PROBLEM DESCRIPTION: With the images removed, write out each record exactly as given.

Screenshot grounding data
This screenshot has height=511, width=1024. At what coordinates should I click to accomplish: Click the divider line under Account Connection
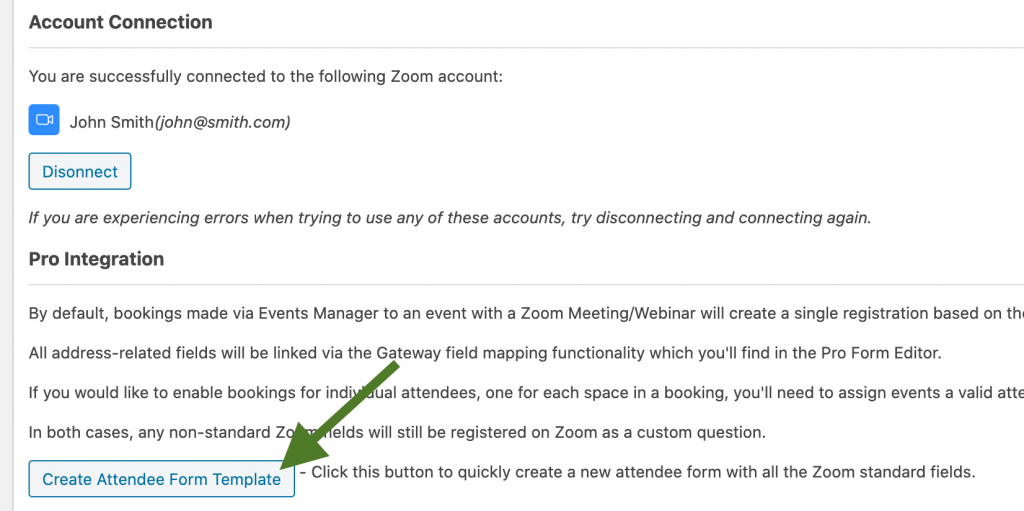click(526, 47)
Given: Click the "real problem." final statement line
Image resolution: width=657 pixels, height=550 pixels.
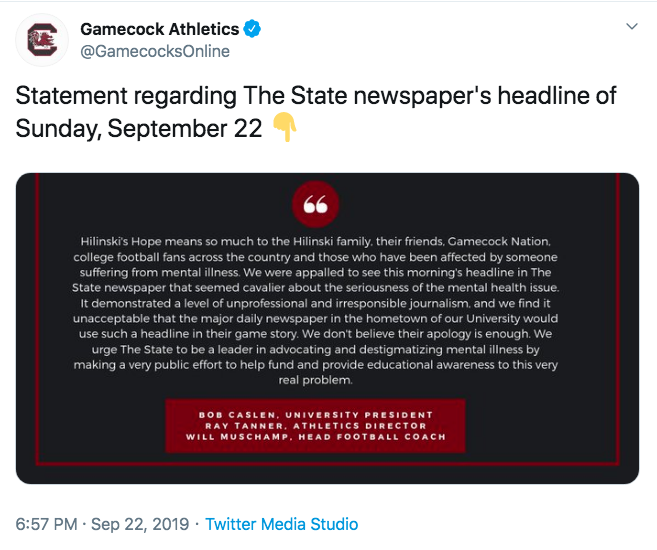Looking at the screenshot, I should [315, 380].
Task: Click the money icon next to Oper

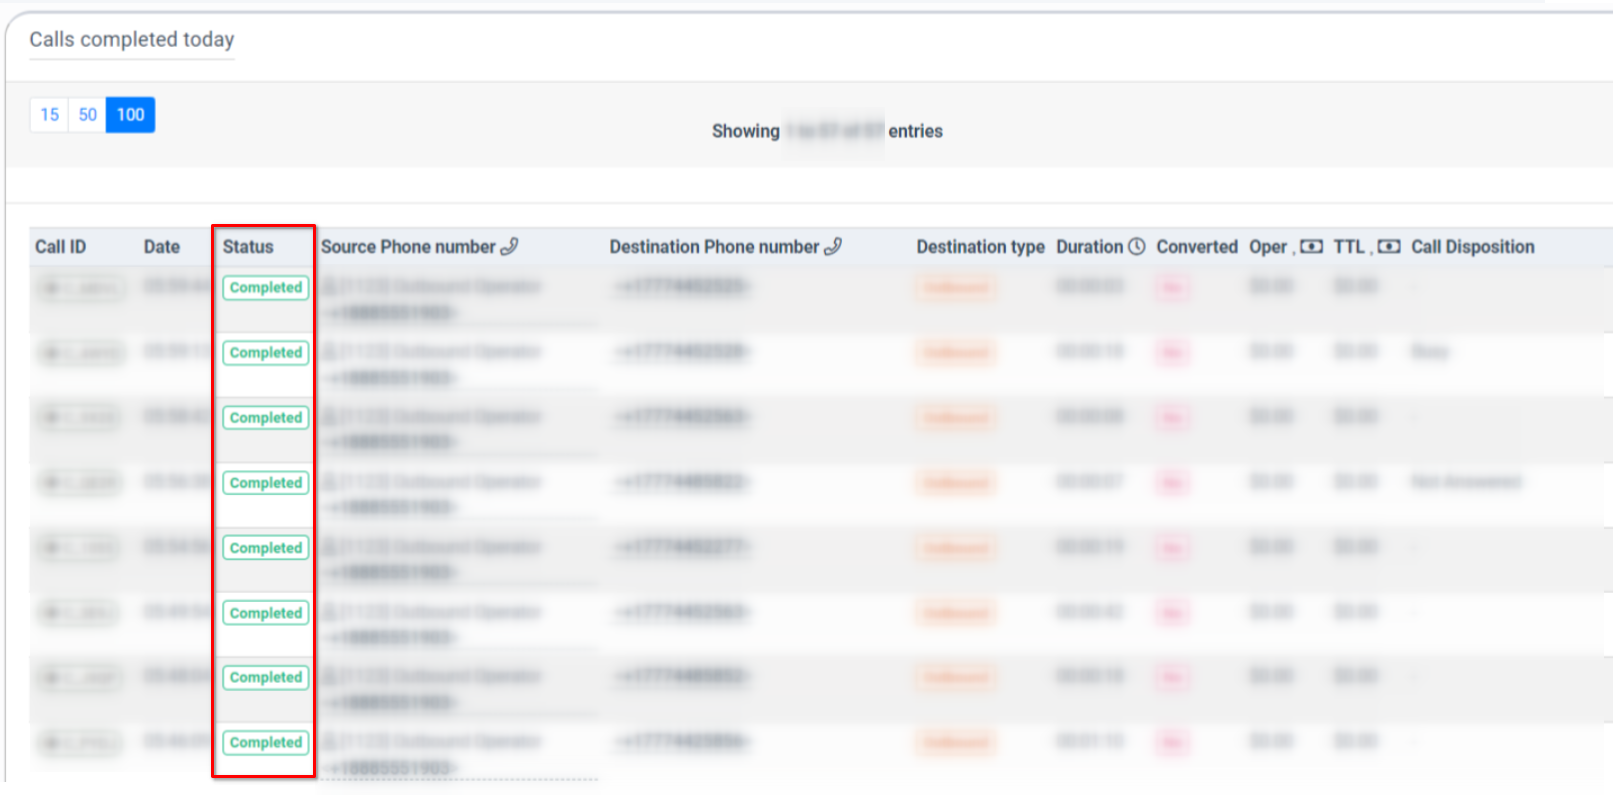Action: 1311,247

WRITTEN ANSWER:
This screenshot has height=511, width=1024. At what coordinates should I click to accomplish: Click the divider line under Account Connection
click(526, 47)
Given: Click the "real problem." final statement line
Image resolution: width=657 pixels, height=550 pixels.
Looking at the screenshot, I should [315, 380].
Task: Click the money icon next to Oper

Action: 1311,247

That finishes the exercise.